As with all medication, there are potential risks and side effects which if not treated and managed appropriately, can have devastating consequences. This sad case highlights the concerns many patients have about being listened to by their doctors and the importance of GPs considering rare but known risks when assessing their patients.
Miss Foster visited her GP on 4 January 2016 after suffering with heart palpations and painful breathing. She also complained of pain in her right leg and tightness in her chest. She had been taking Dianette, an oral contraceptive, for five months and had been advised when it was prescribed to return to her surgery if she experienced chest pain or shortness of breath.
On attending her GP in January 2016 she was told that she had a mechanical back problem which could be treated with a massage or a spa day, but sadly later that month she suffered a cardiac arrest and died three days later.
The inquest into her death heard that since the 1970s, there has been an awareness of the rare but heightened risk of blood clots linked to contraceptive pills.
At the inquest, the coroner concluded that she had presented to her GP with symptoms of pulmonary embolism, which had not been treated, and that she had died from the untreated side effects of Dianette. He is now considering whether or not to refer the case to the General Medical Council for further investigation.

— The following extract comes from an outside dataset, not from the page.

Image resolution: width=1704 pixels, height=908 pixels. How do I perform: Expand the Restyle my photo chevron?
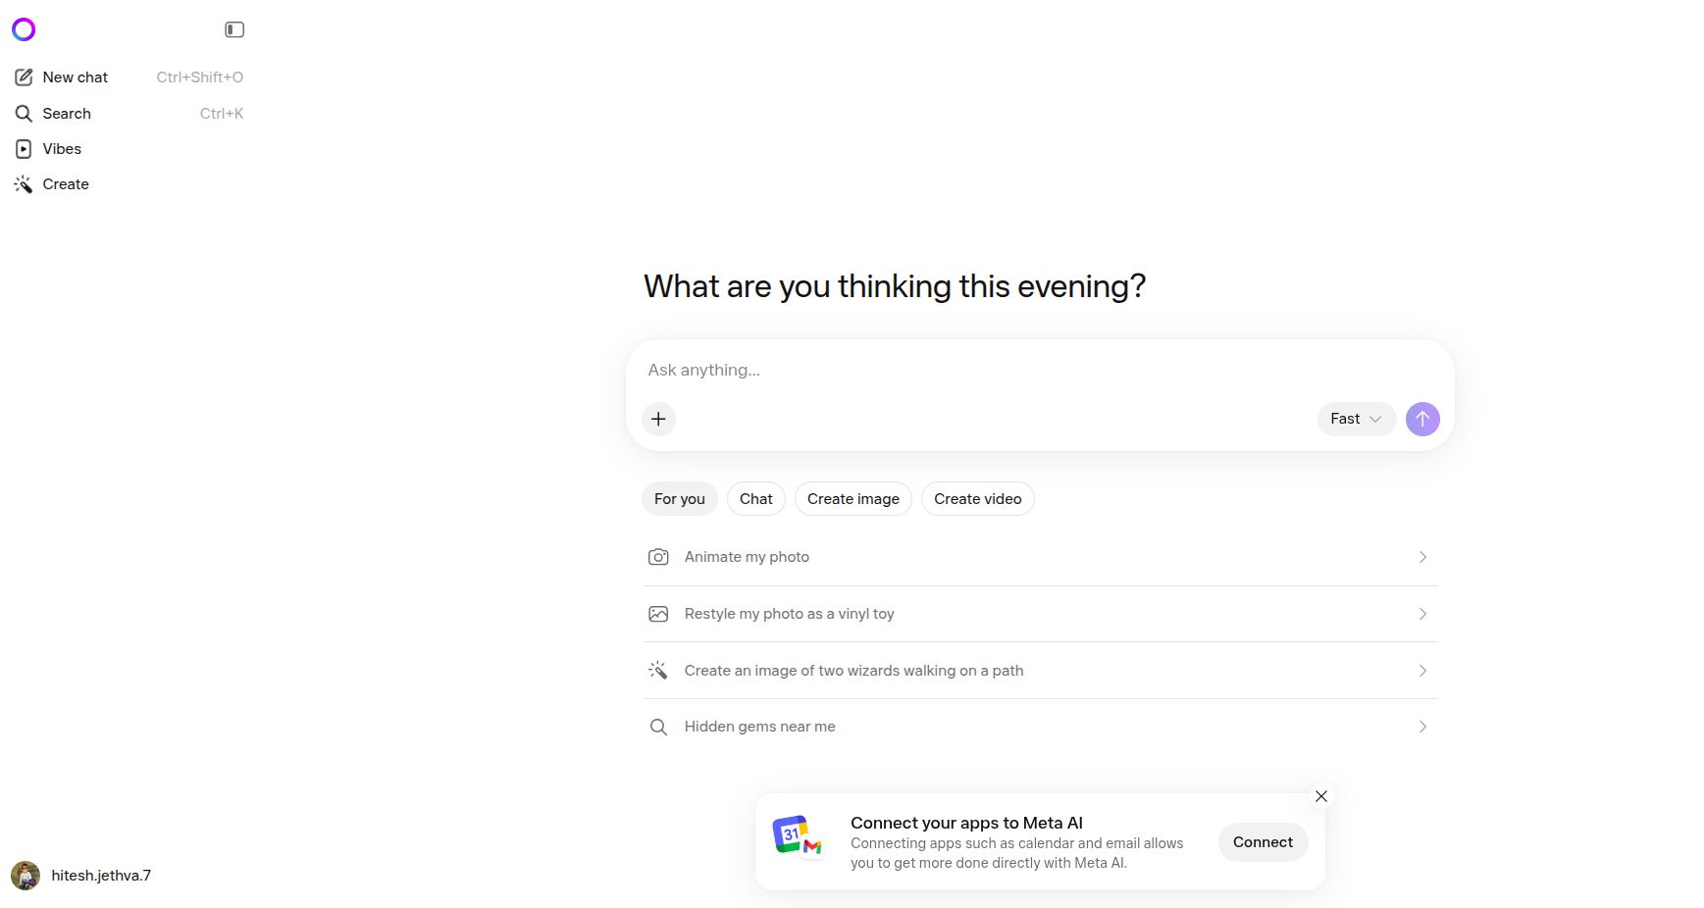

Miss Foster's mother, feels her daughter was not properly listened to when she attended her GP and that more steps should have been taken to investigate her symptoms. Unfortunately, it is a common feature of clinical negligence claims to find that patients report symptoms which are not properly taken into account and it is hoped that this case will raise awareness of the potential side effects of this particular drug in future.
“He did not seem to listen to her,” Foster’s mother said. “He told her her problem was mechanical and that she should go for a massage or a spa day. I feel he should have immediately stopped her from taking the pill and investigated her for a pulmonary embolism.”